§ **INPUT RECORDS**:
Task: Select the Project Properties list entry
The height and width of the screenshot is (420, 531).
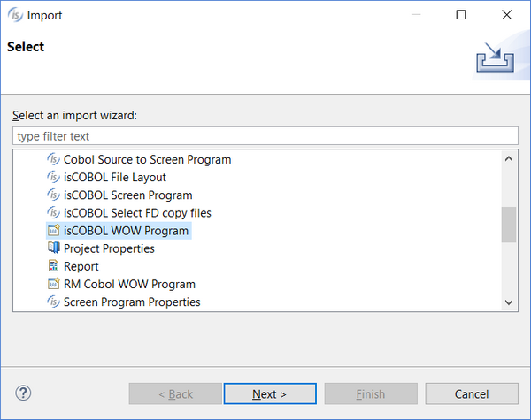Action: coord(109,248)
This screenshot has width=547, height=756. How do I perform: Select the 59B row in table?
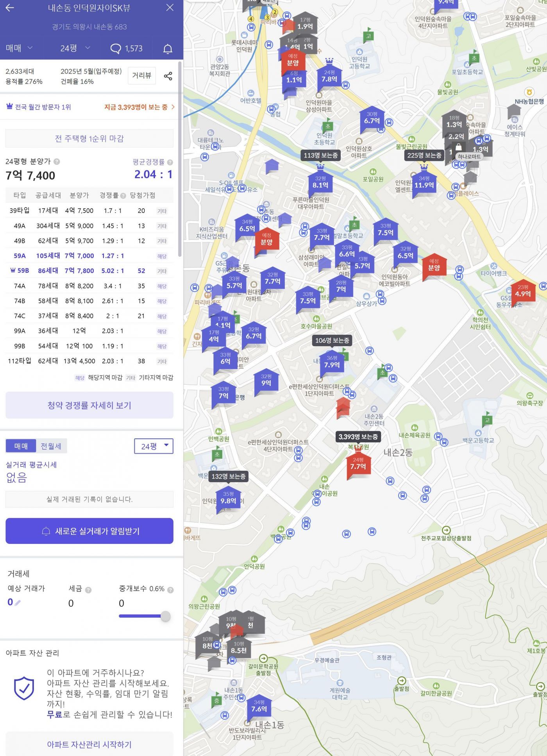pos(89,271)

§ **INSTRUCTIONS TO FOLLOW**:
From the line containing "This screenshot has" to the end of the data above, give those lines again verbatim, with both endpoints included and no images.

§ **TASK ANSWER**:
This screenshot has width=547, height=756. How do I perform: Select the 59B row in table?
pos(89,271)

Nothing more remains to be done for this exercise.